FRFSP: Funafuti Reef Fisheries Stewardship Plan to be launched in December

FRFSP Front Cover L 141117The Funafuti Reef Fisheries Stewardship Plan (FRFSP) has been under development most of this year. The plan was formulated through extensive consultations with communities, leaders, the Funafuti Island Council and interest groups and is now ready to be launched on 14th December at Tausoa Lima in Funafuti. The plan is a culmination of several years work: 2015-2016 establishing creel, ciguatera, boat and other surveys to inform the design; 2017 during which the bulk of the consultations occurred and implementation will begin in 2018. It is expected the FRFSP will reverse the current decline in Reef Fisheries, recover stressed stocks and habitats and lead to better prosperity for fishers and the community as a whole.

The FRFSP is not simply a fisheries management plan focused on ensuring sustainable use of fished resources, but embodies a whole-atoll approach which recognises the role of people and healthy ecosystems in fisheries and adaptively responds to change. Focusing on smart use of the already established Funafuti Conservation Area (FCA), avoiding the introduction of too many complex rules and seeking to preserve and enhance livelihoods and food and nutrition security for Tuvaluans living in Funafuti, the FRFSP has been designed to ensure reef fisheries recover to more productive levels.
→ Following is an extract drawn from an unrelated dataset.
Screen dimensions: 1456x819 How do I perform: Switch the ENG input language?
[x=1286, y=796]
The most difficult aspect of the plan to understand is that a reduction in fishing pressure will within a short time (a few years) lead to greater productivity with less future fishing effort.

As part of its work, the Coastal Fisheries Section of the Tuvalu Fisheries Department has been carrying out resource assessments and monitoring to provide the information needed for management. Creel surveys (of fisher’s landed catches) provide information on the fishers, the resources being caught and the effort required in a way that can be used to assess the health of the fishery. As part of the creel survey, data on fish lengths were compared with known values of size at maturity for 22 species to provide an indicator to assess whether the resources were overfished. Fishes were considered overfished if 50% or more of the animals landed were smaller than the size at maturity. The results of the first Creel Report in September 2016 showed that coastal fisheries in Funafuti are overfished. Of the species that were assessed 60% of species had 50% or more of the catch below the size at maturity. This means that the fishes are being caught and removed from the population before they could reproduce. The main fishes showing strong signs of overfishing in Funafuti included acanthurids (pone), carangids (ulua, kamai), serranids (gatala), lethrinids (noto) and lutjanids (taea).
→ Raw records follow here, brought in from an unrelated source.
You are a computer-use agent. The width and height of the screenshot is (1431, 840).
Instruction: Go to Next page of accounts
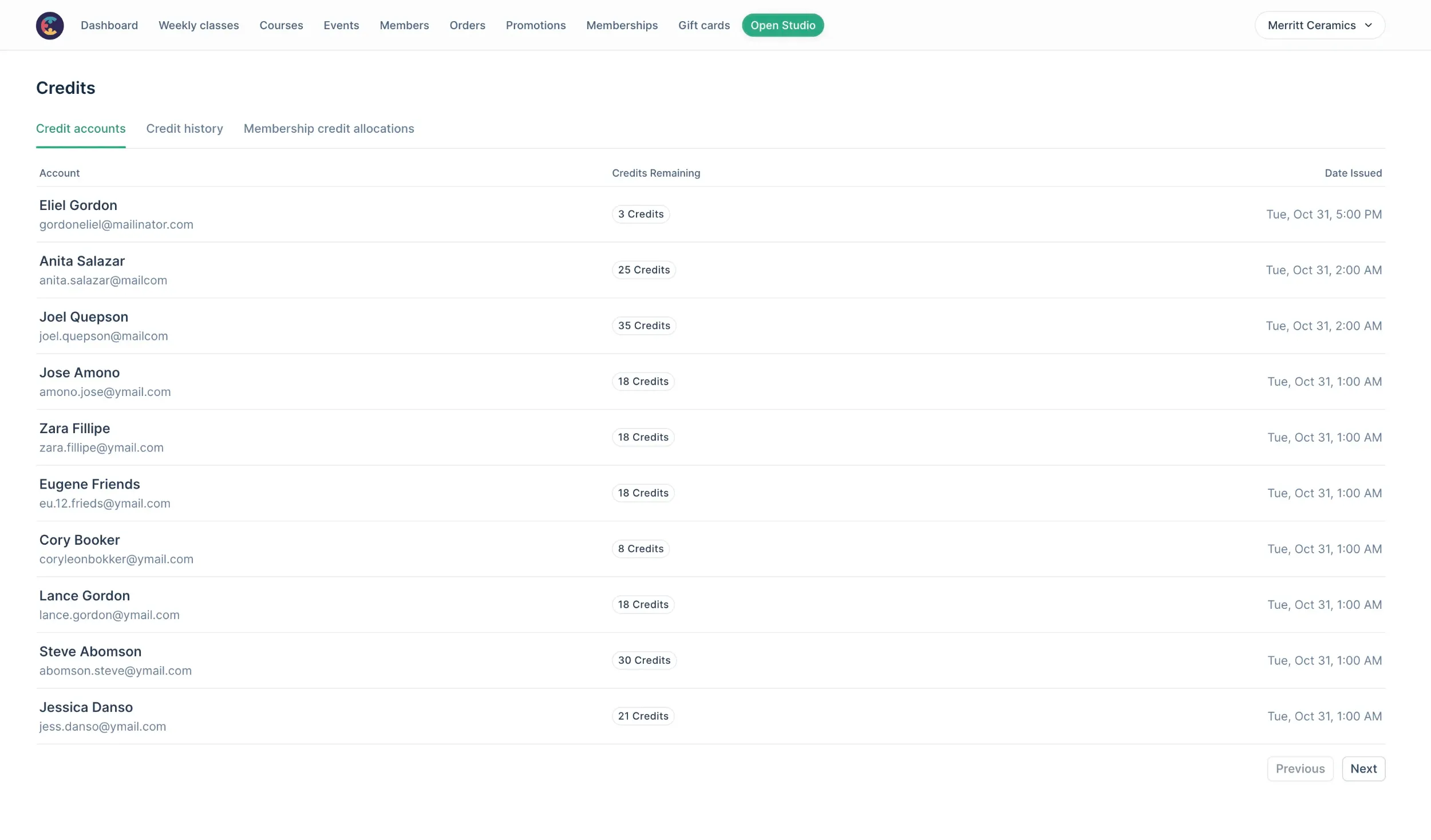click(x=1363, y=768)
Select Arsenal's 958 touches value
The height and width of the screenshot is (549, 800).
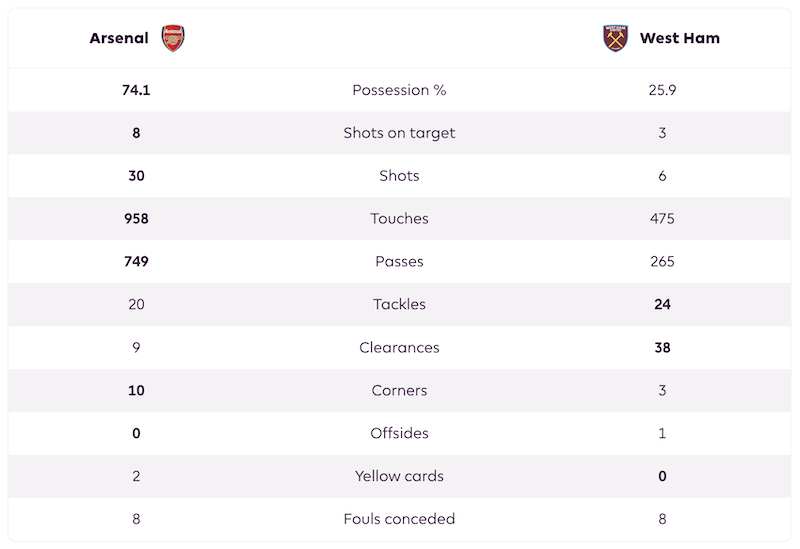pyautogui.click(x=136, y=219)
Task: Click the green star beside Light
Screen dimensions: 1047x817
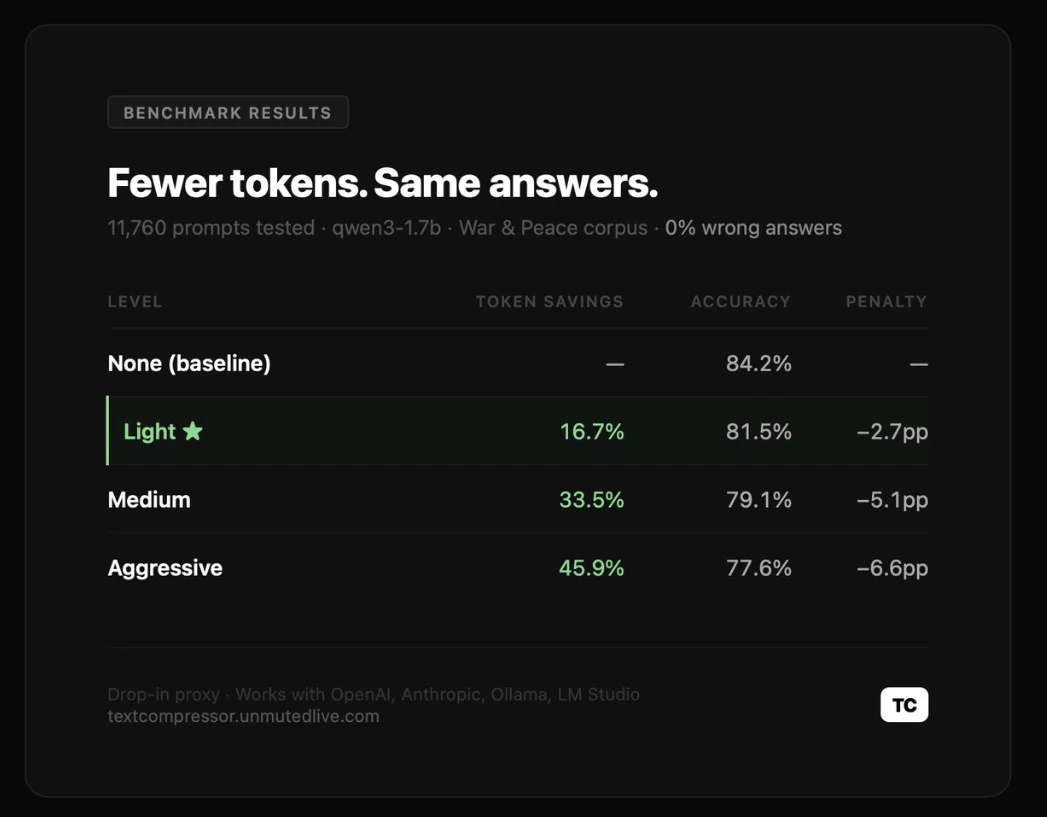Action: (192, 431)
Without management of the fisheries and the ecosystems that support them, Funafuti will become increasingly barren and fish stocks will decline further, driving people to more imported foods, loss of food sovereignty (control of the food supply) and greater problems with non-communicable diseases. A plan for better stewardship could put a stop to this decline and set a path to healthier and more productive fisheries. In response to this clear need to address overfishing in Funafuti’s reef fisheries, the Fisheries Department began consulting with fishers, leaders and the community to develop a management plan capable of reversing the declines and restoring the fisheries to a more productive state.

lutjanus-gibbus-1This stewardship plan arose out of those consultations and provides the structure to enable people to understand and monitor threats to the resources and identify solutions. This sets up a framework to enable all groups to work together to ensure that Funafuti’s reef fisheries become healthy and productive, that the human population can thrive, and the atoll is a beautiful and safe place to live.
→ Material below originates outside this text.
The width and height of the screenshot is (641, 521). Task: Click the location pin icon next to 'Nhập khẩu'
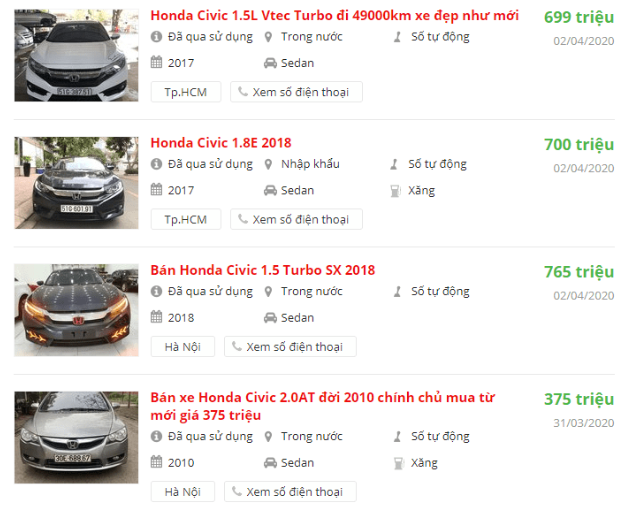(x=268, y=164)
The Funafuti Reef Fisheries Stewardship Plan (FRFSP) aims to reverse these problems and increase the supply of fished resources through protecting breeding populations of fishes and reversing at least some of the ecosystem damage. It also seeks to involve all stakeholders in a meaningful way and will work on adaptive management principles allowing for adjustments to the plan based on evidence from careful monitoring of the state of the resources as actions are put in place. The main strategies are:

  1. Strengthening the Funafuti Conservations Area so that its potential benefits become a reality protecting spawning adults, allowing juveniles to grow and promoting spill over of fishes into other parts of the lagoon, increasing resilience of the fisheries;
  2. Limiting the size of fishes that can be taken by fishing to ensure that every fish can breed at least once in all other parts of the atoll;
  3. Targeting pelagic and offshore fisheries more to reduce some of the pressure on reef fishes; and
  4. Improving information, involvement by the community and state of the ecosystems on which the fisheries depend.

The FRFSP will primarily involve the Tuvalu Fisheries Department, the Funafuti Kaupule and the Fishermen of Funafuti (including those from outer islands living here). Implementation of the plan will use funds from government and a range of other source. It is envisaged that similar though more simplified plans will be developed for the outer islands in the future.